> _ABOUT THIS TASK_
Give the following records again in full and without alteration.

[Data excerpts]
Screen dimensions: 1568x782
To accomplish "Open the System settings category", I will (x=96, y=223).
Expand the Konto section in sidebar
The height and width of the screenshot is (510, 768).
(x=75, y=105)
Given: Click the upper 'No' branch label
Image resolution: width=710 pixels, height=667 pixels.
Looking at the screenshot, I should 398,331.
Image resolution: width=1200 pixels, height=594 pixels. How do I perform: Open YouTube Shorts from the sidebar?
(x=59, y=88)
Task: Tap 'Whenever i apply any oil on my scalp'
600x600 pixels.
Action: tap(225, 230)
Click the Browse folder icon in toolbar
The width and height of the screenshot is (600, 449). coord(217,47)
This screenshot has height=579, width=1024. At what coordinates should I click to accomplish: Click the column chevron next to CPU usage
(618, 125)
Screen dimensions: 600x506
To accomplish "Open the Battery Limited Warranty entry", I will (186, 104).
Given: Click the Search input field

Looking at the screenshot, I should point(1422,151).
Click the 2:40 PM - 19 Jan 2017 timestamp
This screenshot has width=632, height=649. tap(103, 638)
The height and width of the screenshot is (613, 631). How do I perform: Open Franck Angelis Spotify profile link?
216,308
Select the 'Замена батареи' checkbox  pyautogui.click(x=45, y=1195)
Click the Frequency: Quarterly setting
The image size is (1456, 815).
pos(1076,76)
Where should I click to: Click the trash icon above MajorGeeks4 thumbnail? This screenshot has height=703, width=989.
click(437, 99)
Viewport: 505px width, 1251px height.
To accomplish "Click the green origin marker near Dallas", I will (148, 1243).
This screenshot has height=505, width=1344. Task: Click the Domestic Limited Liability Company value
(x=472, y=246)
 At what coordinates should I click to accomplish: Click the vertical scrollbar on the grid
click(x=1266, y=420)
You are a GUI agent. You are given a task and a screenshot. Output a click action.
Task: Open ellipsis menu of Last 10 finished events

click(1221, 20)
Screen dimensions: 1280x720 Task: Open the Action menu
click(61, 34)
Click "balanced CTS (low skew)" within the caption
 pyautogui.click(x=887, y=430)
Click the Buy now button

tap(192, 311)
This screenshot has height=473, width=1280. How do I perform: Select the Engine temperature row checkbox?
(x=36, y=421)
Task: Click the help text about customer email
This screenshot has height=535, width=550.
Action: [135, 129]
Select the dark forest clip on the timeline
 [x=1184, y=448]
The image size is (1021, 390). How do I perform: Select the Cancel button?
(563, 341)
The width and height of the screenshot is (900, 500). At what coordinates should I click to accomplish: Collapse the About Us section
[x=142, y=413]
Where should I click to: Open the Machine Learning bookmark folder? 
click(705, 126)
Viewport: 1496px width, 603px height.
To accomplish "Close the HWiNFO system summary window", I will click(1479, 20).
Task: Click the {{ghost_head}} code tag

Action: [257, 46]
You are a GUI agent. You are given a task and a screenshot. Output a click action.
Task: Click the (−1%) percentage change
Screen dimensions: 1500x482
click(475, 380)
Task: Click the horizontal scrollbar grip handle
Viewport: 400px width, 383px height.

> _RESULT_
Screen dimensions: 1568x782
To accomplish "Open the System settings category", I will (x=96, y=223).
Expand the Konto section in sidebar
The height and width of the screenshot is (510, 768).
(x=75, y=105)
Given: Click the upper 'No' branch label
Image resolution: width=710 pixels, height=667 pixels.
Looking at the screenshot, I should 398,331.
Image resolution: width=1200 pixels, height=594 pixels. How do I perform: Open YouTube Shorts from the sidebar?
(x=59, y=88)
Task: Tap 'Whenever i apply any oil on my scalp'
600x600 pixels.
Action: tap(225, 230)
Click the Browse folder icon in toolbar
The width and height of the screenshot is (600, 449). coord(217,47)
This screenshot has height=579, width=1024. At what coordinates should I click to accomplish: Click the column chevron next to CPU usage
(618, 125)
Screen dimensions: 600x506
To accomplish "Open the Battery Limited Warranty entry", I will (186, 104).
Given: Click the Search input field

Looking at the screenshot, I should point(1422,151).
Click the 2:40 PM - 19 Jan 2017 timestamp
This screenshot has width=632, height=649. tap(103, 638)
The height and width of the screenshot is (613, 631). How do I perform: Open Franck Angelis Spotify profile link?
216,308
Select the 'Замена батареи' checkbox  pyautogui.click(x=45, y=1195)
Click the Frequency: Quarterly setting
The image size is (1456, 815).
pos(1076,76)
Where should I click to: Click the trash icon above MajorGeeks4 thumbnail? This screenshot has height=703, width=989.
click(437, 99)
Viewport: 505px width, 1251px height.
To accomplish "Click the green origin marker near Dallas", I will (148, 1243).
This screenshot has height=505, width=1344. Task: Click the Domestic Limited Liability Company value
(x=472, y=246)
 At what coordinates should I click to accomplish: Click the vertical scrollbar on the grid
click(x=1266, y=420)
You are a GUI agent. You are given a task and a screenshot. Output a click action.
Task: Open ellipsis menu of Last 10 finished events

click(1221, 20)
Screen dimensions: 1280x720 Task: Open the Action menu
click(61, 34)
Click "balanced CTS (low skew)" within the caption
 pyautogui.click(x=887, y=430)
Click the Buy now button

tap(192, 311)
This screenshot has height=473, width=1280. How do I perform: Select the Engine temperature row checkbox?
(x=36, y=421)
Task: Click the help text about customer email
This screenshot has height=535, width=550.
Action: [135, 129]
Select the dark forest clip on the timeline
 [x=1184, y=448]
The image size is (1021, 390). How do I perform: Select the Cancel button?
(563, 341)
The width and height of the screenshot is (900, 500). At what coordinates should I click to accomplish: Collapse the About Us section
[x=142, y=413]
Where should I click to: Open the Machine Learning bookmark folder? 
click(705, 126)
Viewport: 1496px width, 603px height.
To accomplish "Close the HWiNFO system summary window", I will click(1479, 20).
Task: Click the {{ghost_head}} code tag

Action: [257, 46]
You are a GUI agent. You are given a task and a screenshot. Output a click action.
Task: Click the (−1%) percentage change
Screen dimensions: 1500x482
click(475, 380)
Task: Click the horizontal scrollbar grip handle
Viewport: 400px width, 383px height.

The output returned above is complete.